STUDIENTEXT >>
+ + + +

Bloomberg: Neun Whale-Wallets prägen Polymarkets Streitbeilegungen im Milliardenumfang
PANews, 26. Mai: Wie Bloomberg berichtet, wird die Entscheidung über strittige Kontrakte auf Polymarket von einer kleinen Gruppe von UMA-Token-Haltern dominiert. Bloomberg-Daten zeigen: Von mehr als 6.400 Adressen, die in den vergangenen drei Jahren an Abstimmungen zur Streitbeilegung auf Polymarket teilgenommen haben, vereinten lediglich neun große Wallets rund die Hälfte der gesamten UMA-Stimmkraft auf sich. In nahezu allen Streitfällen stimmten sie für das letztlich siegreiche Ergebnis.
Im April 2026 gelangten rund 230 Kontrakte mit einem kumulierten Handelsvolumen von über 1 Mrd. US-Dollar in das Streitbeilegungsverfahren. Das entsprach weniger als 1% aller Polymarket-Kontrakte. Mit wachsendem Handelsvolumen steigt nach den Daten die Häufigkeit von Streitfällen.
Einige Trader kritisieren den Mechanismus, weil er anonymen "Whales" wirtschaftliche Anreize gebe, faktisch über "Fakten" zu entscheiden. Die ursprünglichen Zusagen von Polymarket und Risk Labs, den Prozess zu verbessern, liegen dem Bericht zufolge derzeit auf Eis.

+ + + +

GEZEIGTES MATERIAL >>
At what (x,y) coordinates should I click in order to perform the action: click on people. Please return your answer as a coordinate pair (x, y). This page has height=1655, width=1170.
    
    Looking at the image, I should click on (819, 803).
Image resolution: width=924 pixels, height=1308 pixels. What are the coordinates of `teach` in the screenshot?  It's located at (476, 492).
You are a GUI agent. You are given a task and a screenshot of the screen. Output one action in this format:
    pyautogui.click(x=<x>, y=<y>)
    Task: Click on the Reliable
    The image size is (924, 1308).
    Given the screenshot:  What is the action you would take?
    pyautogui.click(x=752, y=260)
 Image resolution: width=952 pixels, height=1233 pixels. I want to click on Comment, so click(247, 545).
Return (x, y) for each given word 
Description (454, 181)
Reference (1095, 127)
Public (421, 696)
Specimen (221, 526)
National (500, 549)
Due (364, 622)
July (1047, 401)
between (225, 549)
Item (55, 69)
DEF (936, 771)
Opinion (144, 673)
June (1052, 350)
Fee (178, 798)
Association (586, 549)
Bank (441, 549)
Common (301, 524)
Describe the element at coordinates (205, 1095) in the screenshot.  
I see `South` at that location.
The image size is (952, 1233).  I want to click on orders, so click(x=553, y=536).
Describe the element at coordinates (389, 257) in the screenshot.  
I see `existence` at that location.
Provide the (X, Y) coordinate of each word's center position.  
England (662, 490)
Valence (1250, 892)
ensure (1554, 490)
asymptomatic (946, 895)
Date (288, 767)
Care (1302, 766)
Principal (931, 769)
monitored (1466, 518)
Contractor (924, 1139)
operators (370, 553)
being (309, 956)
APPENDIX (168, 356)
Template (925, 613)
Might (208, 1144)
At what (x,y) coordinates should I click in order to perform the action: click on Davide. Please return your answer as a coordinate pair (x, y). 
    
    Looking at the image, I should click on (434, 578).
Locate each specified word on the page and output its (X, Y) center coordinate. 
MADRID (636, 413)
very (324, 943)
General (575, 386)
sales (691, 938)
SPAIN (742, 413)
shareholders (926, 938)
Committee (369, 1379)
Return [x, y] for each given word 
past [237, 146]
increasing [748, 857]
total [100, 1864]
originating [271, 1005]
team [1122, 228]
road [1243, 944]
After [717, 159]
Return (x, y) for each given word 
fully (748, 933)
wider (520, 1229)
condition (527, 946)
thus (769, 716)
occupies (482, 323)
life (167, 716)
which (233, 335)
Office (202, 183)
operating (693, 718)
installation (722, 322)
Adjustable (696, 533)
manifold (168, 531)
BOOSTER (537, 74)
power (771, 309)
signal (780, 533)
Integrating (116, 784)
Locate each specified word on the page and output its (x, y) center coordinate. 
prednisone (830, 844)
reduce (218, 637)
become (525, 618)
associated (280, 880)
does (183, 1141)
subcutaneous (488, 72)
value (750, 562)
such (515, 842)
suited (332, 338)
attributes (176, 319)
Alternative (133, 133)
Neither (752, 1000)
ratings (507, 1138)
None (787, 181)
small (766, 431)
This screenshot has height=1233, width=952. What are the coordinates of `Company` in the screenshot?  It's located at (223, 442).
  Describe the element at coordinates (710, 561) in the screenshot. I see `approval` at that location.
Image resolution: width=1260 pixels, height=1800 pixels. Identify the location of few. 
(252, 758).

+ + + +

AUFGABEN >>
1. Wie viele Adressen haben sich laut der Meldung über Polymarket in den vergangenen drei Jahren an Abstimmungen zur Streitbeilegung beteiligt?
2. Extrahieren Sie aus der Meldung über Polymarket den Wortlaut zwischen „Bloomberg: Neun Whale-Wallets“ und „letztlich siegreiche Ergebnis.“, beide einschließlich.
Die Einträge haben keinen Bezug zur Meldung über Polymarket.

LÖSUNGEN >>
1. Mehr als 6.400 Adressen.

2.
Bloomberg: Neun Whale-Wallets prägen Polymarkets Streitbeilegungen im Milliardenumfang
PANews, 26. Mai: Wie Bloomberg berichtet, wird die Entscheidung über strittige Kontrakte auf Polymarket von einer kleinen Gruppe von UMA-Token-Haltern dominiert. Bloomberg-Daten zeigen: Von mehr als 6.400 Adressen, die in den vergangenen drei Jahren an Abstimmungen zur Streitbeilegung auf Polymarket teilgenommen haben, vereinten lediglich neun große Wallets rund die Hälfte der gesamten UMA-Stimmkraft auf sich. In nahezu allen Streitfällen stimmten sie für das letztlich siegreiche Ergebnis.